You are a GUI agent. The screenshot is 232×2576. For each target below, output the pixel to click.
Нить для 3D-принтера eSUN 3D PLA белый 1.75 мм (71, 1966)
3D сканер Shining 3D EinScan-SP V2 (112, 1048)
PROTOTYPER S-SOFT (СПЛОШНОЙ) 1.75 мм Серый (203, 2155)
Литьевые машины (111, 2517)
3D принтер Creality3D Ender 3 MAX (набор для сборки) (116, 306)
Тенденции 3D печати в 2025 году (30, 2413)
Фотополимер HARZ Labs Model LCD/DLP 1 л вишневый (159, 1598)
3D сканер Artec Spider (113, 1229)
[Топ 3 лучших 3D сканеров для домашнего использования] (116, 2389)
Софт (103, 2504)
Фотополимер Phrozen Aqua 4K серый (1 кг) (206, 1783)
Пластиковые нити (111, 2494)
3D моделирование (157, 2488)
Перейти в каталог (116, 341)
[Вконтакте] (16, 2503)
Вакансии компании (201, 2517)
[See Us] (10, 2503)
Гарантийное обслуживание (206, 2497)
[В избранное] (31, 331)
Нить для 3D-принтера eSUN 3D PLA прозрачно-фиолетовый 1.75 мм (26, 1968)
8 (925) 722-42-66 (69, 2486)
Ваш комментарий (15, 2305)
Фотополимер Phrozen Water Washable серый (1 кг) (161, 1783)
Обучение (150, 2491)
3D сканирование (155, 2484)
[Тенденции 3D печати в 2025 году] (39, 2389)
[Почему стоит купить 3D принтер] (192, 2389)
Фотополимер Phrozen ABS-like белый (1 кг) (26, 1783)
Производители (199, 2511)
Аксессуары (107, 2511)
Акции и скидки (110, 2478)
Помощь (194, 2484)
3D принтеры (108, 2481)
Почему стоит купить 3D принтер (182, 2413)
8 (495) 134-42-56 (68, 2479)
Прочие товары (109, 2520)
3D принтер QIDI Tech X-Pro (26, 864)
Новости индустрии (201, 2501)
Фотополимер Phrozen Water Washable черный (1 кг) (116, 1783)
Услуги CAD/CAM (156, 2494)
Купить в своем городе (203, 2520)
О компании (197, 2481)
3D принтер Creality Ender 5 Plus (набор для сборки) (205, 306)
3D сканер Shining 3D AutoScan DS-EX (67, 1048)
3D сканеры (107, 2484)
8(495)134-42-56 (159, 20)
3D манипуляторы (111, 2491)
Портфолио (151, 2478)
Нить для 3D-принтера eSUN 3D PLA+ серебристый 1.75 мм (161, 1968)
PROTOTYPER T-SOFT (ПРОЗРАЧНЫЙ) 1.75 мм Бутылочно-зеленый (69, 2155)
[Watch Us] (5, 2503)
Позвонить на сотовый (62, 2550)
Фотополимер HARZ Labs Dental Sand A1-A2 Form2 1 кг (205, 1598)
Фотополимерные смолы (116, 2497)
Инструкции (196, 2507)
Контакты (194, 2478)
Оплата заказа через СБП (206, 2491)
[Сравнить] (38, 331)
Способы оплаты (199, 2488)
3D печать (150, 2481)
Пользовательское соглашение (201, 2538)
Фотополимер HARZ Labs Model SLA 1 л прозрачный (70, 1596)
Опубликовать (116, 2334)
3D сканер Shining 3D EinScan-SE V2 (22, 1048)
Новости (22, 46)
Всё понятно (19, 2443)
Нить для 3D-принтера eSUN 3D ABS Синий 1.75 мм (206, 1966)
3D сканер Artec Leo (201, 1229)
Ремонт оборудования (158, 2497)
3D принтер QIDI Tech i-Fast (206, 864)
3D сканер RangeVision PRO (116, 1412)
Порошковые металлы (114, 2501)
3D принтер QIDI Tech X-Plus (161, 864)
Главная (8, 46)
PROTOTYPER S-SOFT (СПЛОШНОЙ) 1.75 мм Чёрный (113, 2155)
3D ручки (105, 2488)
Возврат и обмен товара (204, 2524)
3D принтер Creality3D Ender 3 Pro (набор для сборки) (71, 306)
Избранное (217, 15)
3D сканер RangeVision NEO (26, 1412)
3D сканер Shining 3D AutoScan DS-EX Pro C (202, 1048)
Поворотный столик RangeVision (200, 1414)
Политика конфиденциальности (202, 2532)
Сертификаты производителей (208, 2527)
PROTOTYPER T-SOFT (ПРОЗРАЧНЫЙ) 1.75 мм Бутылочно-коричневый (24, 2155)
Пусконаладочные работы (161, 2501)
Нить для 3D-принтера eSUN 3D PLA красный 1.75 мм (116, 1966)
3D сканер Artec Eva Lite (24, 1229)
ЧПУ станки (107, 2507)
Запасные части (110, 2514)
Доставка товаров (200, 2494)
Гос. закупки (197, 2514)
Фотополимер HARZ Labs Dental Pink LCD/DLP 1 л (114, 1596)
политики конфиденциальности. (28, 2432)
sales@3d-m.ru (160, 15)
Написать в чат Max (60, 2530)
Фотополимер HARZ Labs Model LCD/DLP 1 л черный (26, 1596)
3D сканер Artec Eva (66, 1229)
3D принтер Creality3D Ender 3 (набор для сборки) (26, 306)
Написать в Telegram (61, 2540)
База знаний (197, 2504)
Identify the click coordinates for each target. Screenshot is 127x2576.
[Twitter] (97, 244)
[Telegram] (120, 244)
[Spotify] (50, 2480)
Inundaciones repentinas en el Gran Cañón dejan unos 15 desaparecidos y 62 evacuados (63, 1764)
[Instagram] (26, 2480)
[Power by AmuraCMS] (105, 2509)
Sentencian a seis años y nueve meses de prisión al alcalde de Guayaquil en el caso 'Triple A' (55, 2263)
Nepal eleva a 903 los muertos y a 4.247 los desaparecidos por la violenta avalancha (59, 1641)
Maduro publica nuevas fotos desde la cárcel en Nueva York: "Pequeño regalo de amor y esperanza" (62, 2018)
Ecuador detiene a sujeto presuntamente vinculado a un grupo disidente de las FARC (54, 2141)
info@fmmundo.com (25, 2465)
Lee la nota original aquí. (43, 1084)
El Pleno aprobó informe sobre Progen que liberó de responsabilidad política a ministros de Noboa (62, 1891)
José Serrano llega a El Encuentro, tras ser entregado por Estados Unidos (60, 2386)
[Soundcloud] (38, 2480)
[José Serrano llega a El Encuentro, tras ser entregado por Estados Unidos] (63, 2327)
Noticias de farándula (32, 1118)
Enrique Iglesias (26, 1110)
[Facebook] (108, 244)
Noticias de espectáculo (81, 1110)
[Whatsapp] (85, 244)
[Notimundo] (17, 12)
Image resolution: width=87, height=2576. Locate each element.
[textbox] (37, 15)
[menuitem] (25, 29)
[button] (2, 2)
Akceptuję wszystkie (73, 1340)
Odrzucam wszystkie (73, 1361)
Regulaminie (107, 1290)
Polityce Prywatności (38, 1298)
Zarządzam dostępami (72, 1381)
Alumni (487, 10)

WHAT YOU SHOULD DO: The requested lines run from the one with "info@fmmundo.com (25, 2465)" through the last line of the records. Return them exactly.

RESPONSE BELOW:
info@fmmundo.com (25, 2465)
Lee la nota original aquí. (43, 1084)
El Pleno aprobó informe sobre Progen que liberó de responsabilidad política a ministros de Noboa (62, 1891)
José Serrano llega a El Encuentro, tras ser entregado por Estados Unidos (60, 2386)
[Soundcloud] (38, 2480)
[José Serrano llega a El Encuentro, tras ser entregado por Estados Unidos] (63, 2327)
Noticias de farándula (32, 1118)
Enrique Iglesias (26, 1110)
[Facebook] (108, 244)
Noticias de espectáculo (81, 1110)
[Whatsapp] (85, 244)
[Notimundo] (17, 12)
Image resolution: width=87, height=2576. Locate each element.
[textbox] (37, 15)
[menuitem] (25, 29)
[button] (2, 2)
Akceptuję wszystkie (73, 1340)
Odrzucam wszystkie (73, 1361)
Regulaminie (107, 1290)
Polityce Prywatności (38, 1298)
Zarządzam dostępami (72, 1381)
Alumni (487, 10)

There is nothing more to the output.